● Texto extraído
______________________________

Bonner, el marido, ha ganado moralmente la batalla, sin duda; pero Bonner, la
esposa, ha triunfado en la guerra porque logró convencer al jurado. Tan simple como eso.
El fiscal heroico
Pero, ¿no
hay algún fiscal que gane sus juicios? Hay una reciente excepción que confirma
la regla: el ambicioso Williy Beachum interpretado por Ryan Gosling en Crimen perfecto (Fracture, EU, 2007),
dirigida por el especialista en la fórmula Gregory Hoblit.
La primera vez
que el meticuloso ingeniero aeronáutico Ted Crawford (Anthony Hopkins) ve a su
rival, el susodicho joven fiscal Willy Beachum, el primero le indica
amablemente, con un gesto, que se acomode su elegante corbata de moño. Cuando
Willy, de manera mecánica lo hace, Ted le lanza un guiño cómplice y sonríe,
ante el desconcierto del abogado. ¿De qué se ríe este tipo, acusado de haberle
metido un balazo en la cabeza a su esposa infiel?

______________________________

● Datos de origen

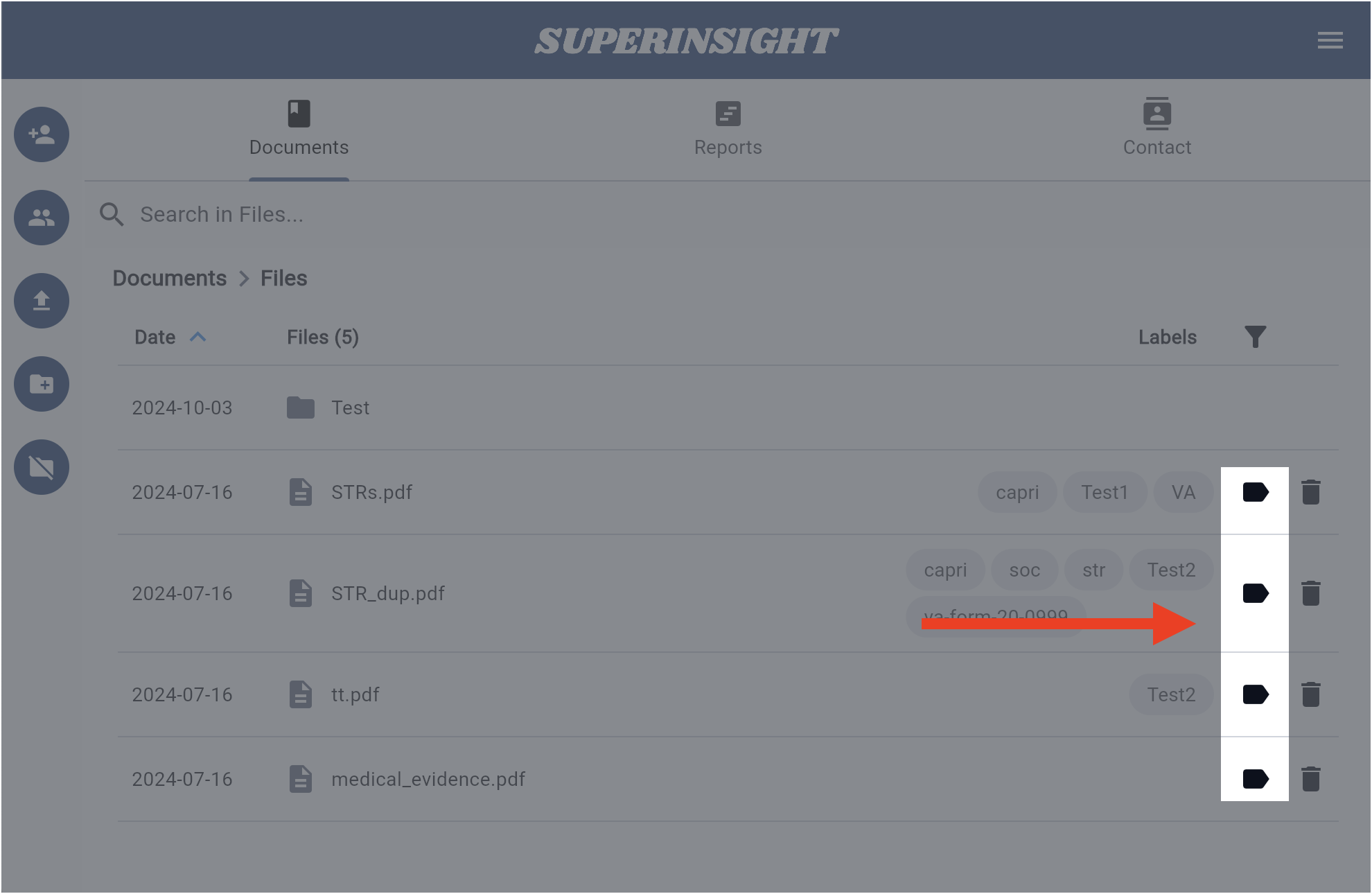Viewport: 1372px width, 894px height.
Task: Click bookmark icon for STRs.pdf
Action: coord(1254,491)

______________________________

● Datos del ejercicio
Copia sin cambios el pasaje del texto sobre el fiscal en el cine que va desde "El fiscal heroico" hasta "su esposa infiel?", ambos incluidos.

● El resultado
El fiscal heroico
Pero, ¿no
hay algún fiscal que gane sus juicios? Hay una reciente excepción que confirma
la regla: el ambicioso Williy Beachum interpretado por Ryan Gosling en Crimen perfecto (Fracture, EU, 2007),
dirigida por el especialista en la fórmula Gregory Hoblit.
La primera vez
que el meticuloso ingeniero aeronáutico Ted Crawford (Anthony Hopkins) ve a su
rival, el susodicho joven fiscal Willy Beachum, el primero le indica
amablemente, con un gesto, que se acomode su elegante corbata de moño. Cuando
Willy, de manera mecánica lo hace, Ted le lanza un guiño cómplice y sonríe,
ante el desconcierto del abogado. ¿De qué se ríe este tipo, acusado de haberle
metido un balazo en la cabeza a su esposa infiel?